We asked this in our roundtables and heard from many that partnering needs to be faster, more agile, at the Speed of Light, according to NVIDIA’s partnering model, to keep pace with the speed of digital transformation. On the other hand, others lamented that change is slow within their companies. Given the adoption rate of new digital experiences, that spells trouble for those organizations that aren’t keeping pace and don’t understand the impact on their business and subsequently how they must transform their partnering practices. Partnering is becoming more complex as customer solutions become more complex and requires the contribution of multiple partners to render a complete solution stack. As one workshop attendee put it, “It takes a village to help customers transform.”

Cloud has disrupted many traditional partners. Those partners that depended upon on-premise sales are seeing their business displaced into the cloud. The large cloud providers are serving as integration points of IT technologies and marketplaces. This also entails a business model transformation for IT purveyors as well as customers since all technology is consumable “as-a-service” and on a subscription or pay-as-you-go basis.

As traditional businesses struggle, a new generation of disruptive, new innovators is emerging. They are not just millennials, but a born-in-the-cloud generation of startups. The ease of application development in the cloud has enabled entrepreneurs to launch without all the burdensome investment in infrastructure. A good idea, industry expertise, and some programming skill are the necessary components.
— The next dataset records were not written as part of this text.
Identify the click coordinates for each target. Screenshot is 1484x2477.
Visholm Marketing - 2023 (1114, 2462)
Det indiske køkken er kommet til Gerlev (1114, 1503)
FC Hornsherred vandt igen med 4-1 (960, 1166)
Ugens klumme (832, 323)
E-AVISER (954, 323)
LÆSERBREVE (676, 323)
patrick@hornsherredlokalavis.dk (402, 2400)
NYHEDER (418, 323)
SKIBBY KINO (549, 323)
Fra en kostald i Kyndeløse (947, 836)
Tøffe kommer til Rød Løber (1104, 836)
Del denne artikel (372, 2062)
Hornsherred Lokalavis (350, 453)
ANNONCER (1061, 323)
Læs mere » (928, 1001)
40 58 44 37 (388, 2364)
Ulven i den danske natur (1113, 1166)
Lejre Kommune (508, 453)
We also see that applications are just razors for the channel. The channel partners who have successfully adapted to the cloud economy are delivering about four times the after-sale revenue in services over the lifecycle.

The net effect is that companies are assembling or joining ecosystems that enable customized solution stacks. These are highly verticalized and have to be relevant to driving business outcomes. A key concept that emerged from the conference discussions is that it’s not enough for IT companies to be focused on IT technologies. Business outcomes and digital transformation is dependent on deep expertise on operational technologies—in other words, the technologies that companies/customers need to run their business. Those technologies are unique and specific to each industry vertical. One example, given by GE Digital, was that of operating wind turbines. Operational technologies help orient turbines into the wind to maximize energy production. Sensors monitor the mechanicals of the turbines, to predict failure and wear, enabling the operators to be proactive in their maintenance—thus optimizing production time and managing parts and labor.

The dependence on operational technologies implies a very different partnering model for IT. It means they need the operational expertise in these digital transformation opportunities, and they need it by industry vertical. Since this expertise is so specialized, it means they need to partner. The IT expertise is still crucial, but it underpins the operational knowledge and needs to be translated in the language of business. In the wind turbine example, that means how energy production is maximized and operational efficiencies optimized.

There’s always more risk in the implementation with new technologies, so there’s more “try before you buy.” This changes how partners engage with customers. Many customers shy away from “proof of concept.” So some companies like GE Digital are casting these new applications as “first installation.” But given that the capital expenditure is lower, it’s still a lower-risk option versus the traditional model where customers make huge upfront sunk costs and pay a systems integrator by the hour until they get it right.

How are We Defining and Managing the Partner Experience?

If partnering is changing, are we, as partner managers, responsive to those changes?  It seems tradition has a lot of inertia.  Many traditional partners do not have the appropriate vertical industry presence, they don’t have the operational expertise, and they do not sell to the Line of Business.  Vendors want to keep existing channels but they are not ready.   Many vendors are going through a triage of identifying those who are committed to acquiring new skills and making investments with them but also recruiting new partners with the right experience and skills. These are often found outside of IT.  They are consultants and solution providers in functional areas or industry specialists.

Traditional VARs are also accustomed to selling a pretty stable solution stack of components.  Today these solutions are not hardened and highly customized, meaning not ready to scale.  Cisco is addressing this through solution aggregators who package a solution for resale.

Partners need these stable solutions and host of tools and education to prepare them to address the needs of the new customer, the line of business.  They need a path to ‘as a service’ business model, well programed enablement, intensive learning and funding.

There are tools and technologies available to help to manage this partner experience; however, it seems they are not applied to manage the partner journey in as sophisticated way as has been applied to the customer journey. It seems there is opportunity to digitally transform the profession of partnering.